Botellas de vidrio, latas vacías, vasos, y residuos de todo tipo alfombran cada domingo por la mañana la plaza de la Navarrería y sus calles adyacentes. No es algo nuevo. Los vecinos de Navarrería llevan años denunciando la presión que ejerce el botellón sobre este rincón del Casco Antiguo, uno de los espacios históricos más reconocibles de Pamplona. Pero a ese problema enquistado se suma ahora otro que ha colmado la paciencia de quienes viven en la zona: la limpieza que deja tras de sí esa ocupación masiva cada fin de semana deja mucho que desear.
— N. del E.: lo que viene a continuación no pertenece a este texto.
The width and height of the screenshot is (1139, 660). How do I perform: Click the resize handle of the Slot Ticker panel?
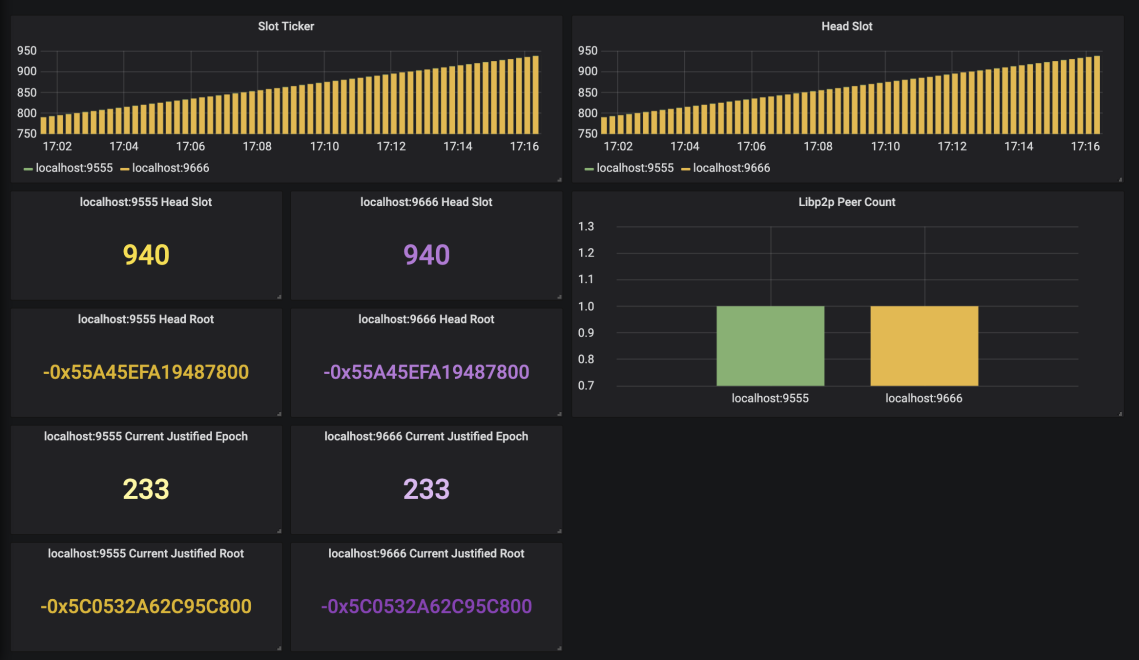coord(558,178)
Una plaza tomada desde hace años
La Navarrería no ha encontrado respuesta institucional satisfactoria a la concentración de botellón que soporta semana tras semana, sobre todo con buen tiempo en la calle. Los residentes han trasladado su malestar al Ayuntamiento en repetidas ocasiones sin que la situación haya mejorado de forma apreciable-el defensor del Pueblo también llegó a hacer alguna recomendacion al respecto. La afluencia masiva de personas que consumen alcohol en la calle ha convertido la plaza y sus aledaños en uno de los puntos de mayor conflicto entre el ocio nocturno y la convivencia vecinal en el Casco Antiguo.
Sin contenedores, la acera es la única opción
A ese problema estructural se añade ahora uno logístico que los vecinos consideran perfectamente evitable: en toda la zona no hay ni una sola papelera roja. Quien se encuentra en la zona no encuentra ninguna alternativa, y el suelo acaba siendo el destino más fácil.
Los vecinos reclaman que el Ayuntamiento instale contenedores rojos en los puntos de mayor afluencia y que los propios establecimientos y tiendas que venden bebidas en lata o botella dispongan de algún sistema de recogida junto a sus accesos. El argumento es simple: si no hay infraestructura, pedir civismo no sirve de nada.
Un solo barrendero para toda la plaza
Lo que encuentra el único operario de limpieza al llegar el domingo por la mañana es una faena descomunal. Los vecinos aguardan ahora que el Ayuntamiento de Pamplona no solo a este problema de la suciedad, sino también al problema estructural de que uno de los rincones más bonitos de Pamplona sigue convertido en una zona de botellón.